A library book has been returned 82 years overdue and that's a good thing. It probably wouldn't have survived if returned on time.
Jordan Muscyscyn (pronunciation unknown) was working in his attic, cutting a hole through the roof for a vent, when he discovered some old books. They were hidden under some blown-in insulation. One of them differed from the others as it contained a library card from the Sydney Public Library in Sydney, Nova Scotia, Canada. The card was dated 1939. The book is The Adventures of Dr. Doolittle by Hugh Lofting.
Mr. Muscyscyn is an innocent bystander. He only bought the house five years ago. The borrower was a young girl in 1939. The library prefers not to identify her without permission from her family whom they are seeking to contact. No, it's not to make them pay the fine. As Muscyscyn told CTV News, he found it on what “was the same week that the library had abolished their fines. So I thought it was a good thing, because I wouldn't want to know what the fine on an 82-year-old overdue book would be.” Actually, Nicole MacGibbon of the Cape Breton Regional Library, calculated it for him. Based on 15 cents a day it came to over $3,000. However, he had a couple of other outs from paying the fine. One is that they didn't collect fines on children's books in 1939, and they never charged more than $3 for an overdue book.

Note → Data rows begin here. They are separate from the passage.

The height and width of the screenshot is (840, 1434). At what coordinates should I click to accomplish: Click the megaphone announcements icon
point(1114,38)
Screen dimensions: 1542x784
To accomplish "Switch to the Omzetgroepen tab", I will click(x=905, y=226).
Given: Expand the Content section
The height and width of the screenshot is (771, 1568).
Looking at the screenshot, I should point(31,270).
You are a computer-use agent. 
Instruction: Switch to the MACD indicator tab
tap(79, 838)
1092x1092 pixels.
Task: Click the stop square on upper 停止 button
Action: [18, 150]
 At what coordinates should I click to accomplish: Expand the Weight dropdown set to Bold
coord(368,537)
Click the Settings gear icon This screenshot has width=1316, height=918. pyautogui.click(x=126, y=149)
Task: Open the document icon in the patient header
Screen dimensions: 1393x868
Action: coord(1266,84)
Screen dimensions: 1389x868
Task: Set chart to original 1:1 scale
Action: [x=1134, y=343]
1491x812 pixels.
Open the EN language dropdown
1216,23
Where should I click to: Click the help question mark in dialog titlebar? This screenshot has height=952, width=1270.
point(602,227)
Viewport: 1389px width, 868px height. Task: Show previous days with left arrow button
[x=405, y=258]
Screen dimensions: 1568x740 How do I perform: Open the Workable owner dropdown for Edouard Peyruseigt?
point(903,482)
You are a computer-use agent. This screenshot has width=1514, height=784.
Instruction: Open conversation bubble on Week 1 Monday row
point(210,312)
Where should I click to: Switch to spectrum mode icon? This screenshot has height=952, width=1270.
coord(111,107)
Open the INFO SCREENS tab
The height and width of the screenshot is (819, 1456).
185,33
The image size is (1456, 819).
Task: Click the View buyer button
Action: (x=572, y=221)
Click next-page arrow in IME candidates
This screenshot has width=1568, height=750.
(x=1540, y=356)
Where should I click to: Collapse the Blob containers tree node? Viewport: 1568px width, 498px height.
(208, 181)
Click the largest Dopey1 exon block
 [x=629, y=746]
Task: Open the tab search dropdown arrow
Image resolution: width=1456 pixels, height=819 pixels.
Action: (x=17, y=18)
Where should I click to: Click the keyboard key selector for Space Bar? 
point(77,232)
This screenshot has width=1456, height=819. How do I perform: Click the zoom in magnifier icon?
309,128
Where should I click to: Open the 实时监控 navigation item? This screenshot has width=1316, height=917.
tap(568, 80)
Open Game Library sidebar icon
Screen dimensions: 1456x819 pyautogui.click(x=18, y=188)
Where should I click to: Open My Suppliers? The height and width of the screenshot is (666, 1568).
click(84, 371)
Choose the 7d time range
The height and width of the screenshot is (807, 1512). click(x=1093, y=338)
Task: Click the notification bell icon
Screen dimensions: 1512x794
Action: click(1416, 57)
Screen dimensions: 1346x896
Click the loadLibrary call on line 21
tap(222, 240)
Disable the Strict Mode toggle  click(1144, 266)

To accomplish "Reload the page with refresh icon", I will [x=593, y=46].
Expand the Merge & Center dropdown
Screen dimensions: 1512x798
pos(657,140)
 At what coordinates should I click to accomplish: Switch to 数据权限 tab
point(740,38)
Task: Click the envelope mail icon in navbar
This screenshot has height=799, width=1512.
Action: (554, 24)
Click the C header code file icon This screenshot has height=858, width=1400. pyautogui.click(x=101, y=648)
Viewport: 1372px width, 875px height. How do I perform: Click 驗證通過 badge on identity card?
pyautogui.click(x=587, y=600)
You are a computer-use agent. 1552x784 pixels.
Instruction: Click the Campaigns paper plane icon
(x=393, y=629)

However, the library really ought to pay Muscyscyn and the then young lady for taking care of their book. In 1959, there was a major fire at the library. Eighty thousand books were destroyed. It is unlikely Dr. Dolittle would have survived. Now, “he” is back home, cared for all of these years. Better late than never.
Now, here's another story about an overdue library book, but this time not quite so overdue. The book is Great Heart: The Life Story of Theodore Roosevelt by Daniel Henderson, published in 1919. It was only 72 years overdue. This book was borrowed from the Amagansett Library in Amagansett, New York, in 1949. The book was returned by John Moss, a retired police officer from East Hampton. He says he has a lot of books, but didn't know where this one came from. He thought most likely it was inherited from his parents or one he picked up at a yard sale. I wonder whether, in his police officer days, he would have accepted an excuse like that from someone caught with merchandise that did not belong to him.
Late fees were not so onerous in Amagansett. They charged only a penny a day. However, nothing was due here either as they too recently abolished overdue book fees.
The circulation policy was placed on the back cover. It said that books could be kept for two weeks and renewed after that except for new books. Presumably, this 1919 book wasn't new to the library in 1949. It also lists the one cent per day overdue charge. Then, it continues with a warning that is eerily appropriate for today: “Any books exposed to contagious diseases will not be received at the library.”